RealEyesRealizeRealLies's avatar

Also, PLEASE remember this @misspoutyface. If your Mom is talking about you to her friends at work, that means she’s really really proud of you. She may not let you know it, but put it together smart girl!

Mom’s have a way of getting competitive. One says something good about their kid, and then another has to say something about their own. It becomes a contest. They’re like two sets of crazy sports fans that forget about the game in favor of strutting their team spirit.

The real star is you! Don’t forget that. You are a star of the universe. A very precious gift to the cosmos. You do know how rare life is in the cosmos… don’t you? And it’s even more rare to be so intelligent and passionate about the things that concern you in life. I see great things in your future. Just remember, it is your future that’s being built today. Do your best to build your future, and watch everyone else be shocked in amazement and wonder at what you do!

ccakes_all99's avatar

I think all of the above is all generally good advice. But just learn to be yourself, worry only about you, and work to the best of your potential while your in school. You will eventually grow up one day. Everybodys different, and once your done with school twenty years from now nobody is going to care who has all A’s or who had a higher grade in whatever subject, all that is going to ultimately matter is if your happy with yourself or not. I use to stress out about things like that too, but I just realized that theres no need to stress about things as little as that. As long as Im not completely failing at what Im expected to do, Im just going to wake up in the morning everyday, go to school, go to work, do what needs to be done, then come home at the end of the day, and if anybody has a problem with it then so let it be.Learn not to care so much. Its all up to you.

Silhouette's avatar

Pick up a book on boundaries and leave it laying around. Often, parents live vicariously through their children, usually without being aware that they are doing it. They view their children as an extension of themselves. Let your mom know how you feel about her contest with this other mother. Tell your mother she should look for a different way to keep up with the Jones because you are doing your best and the pressure to out do (insert boys name here) is starting to get you down.

casheroo's avatar

She’s never going to change. I have to brush off my mothers ridiculous comments to me, or I’d dwell and never get anything done.

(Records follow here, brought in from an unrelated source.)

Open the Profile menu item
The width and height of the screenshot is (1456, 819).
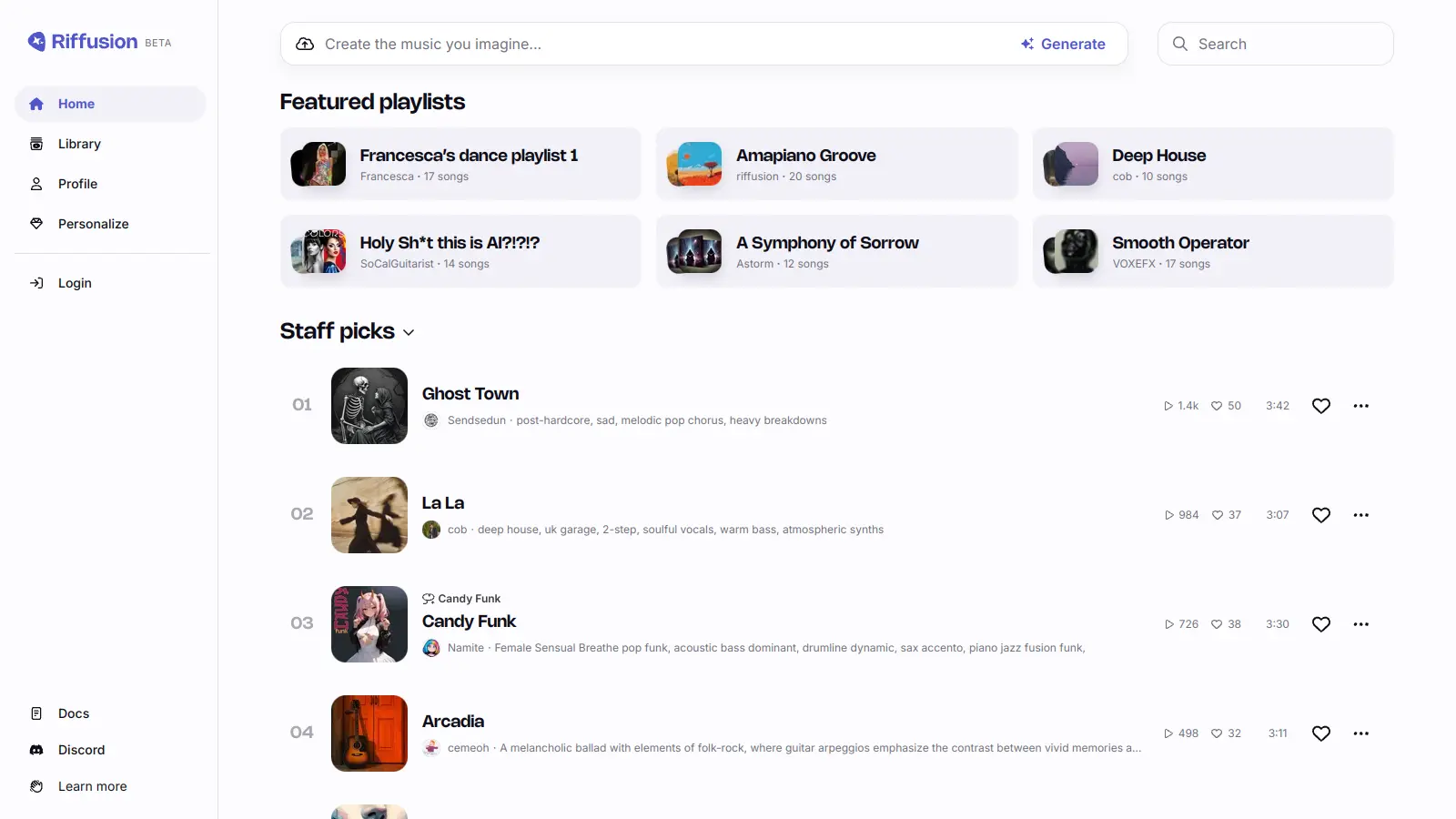77,184
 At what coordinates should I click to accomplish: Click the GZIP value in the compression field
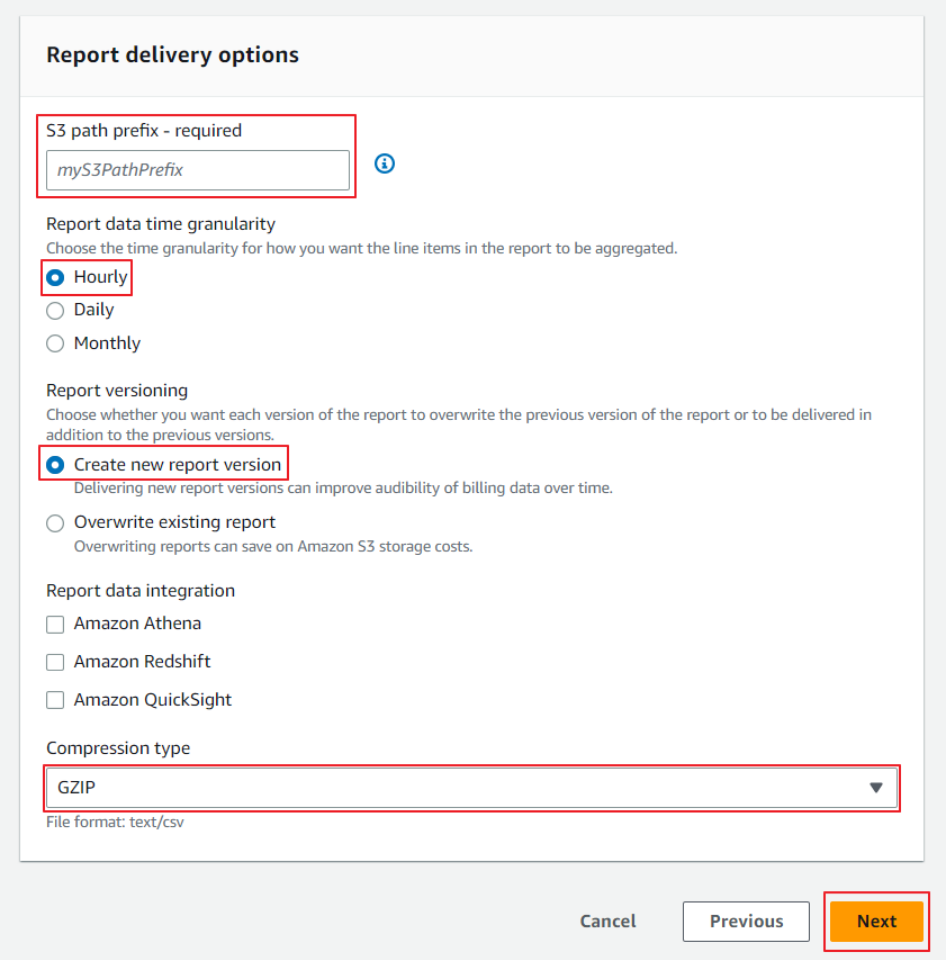pyautogui.click(x=77, y=788)
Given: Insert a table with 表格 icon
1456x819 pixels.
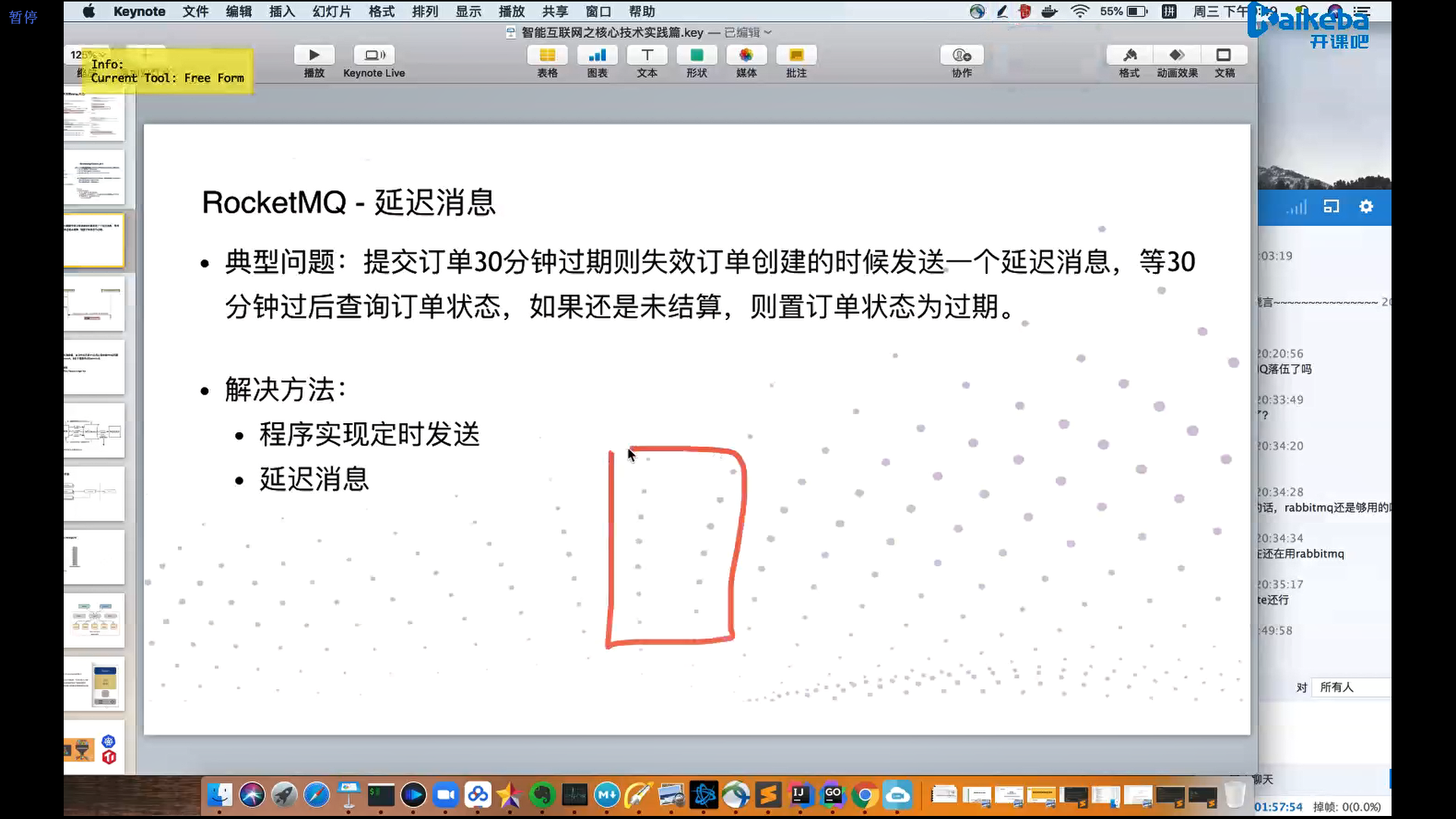Looking at the screenshot, I should [x=547, y=55].
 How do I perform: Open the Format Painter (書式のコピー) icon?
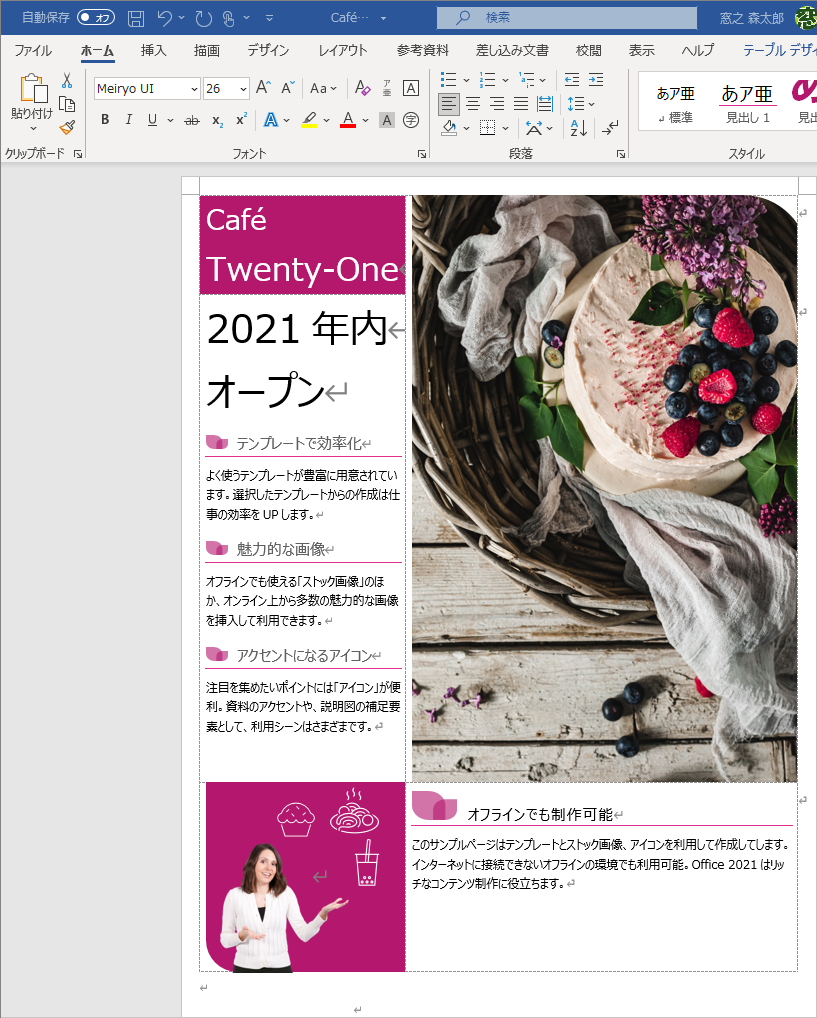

RealEyesRealizeRealLies's avatar

I love the “Book on Boundaries” idea @Silhouette

I think it would look great sitting right next to the Kama Sutra

gondwanalon's avatar

Why don’t you try to apply the law of cause and effect? For example, when you get angry, do you achieve the effect or respnce that you desire. If not then getting angry isn’t working for you. You can control your thoughts. Feelings are thoughts therfore you can control your feelings. Practice controling your anger by reminding yourself over and over that anger will take you to a place that you don’t want to be. If you can do that, then you will have learned a very good lesson that will help you all your life. Good health!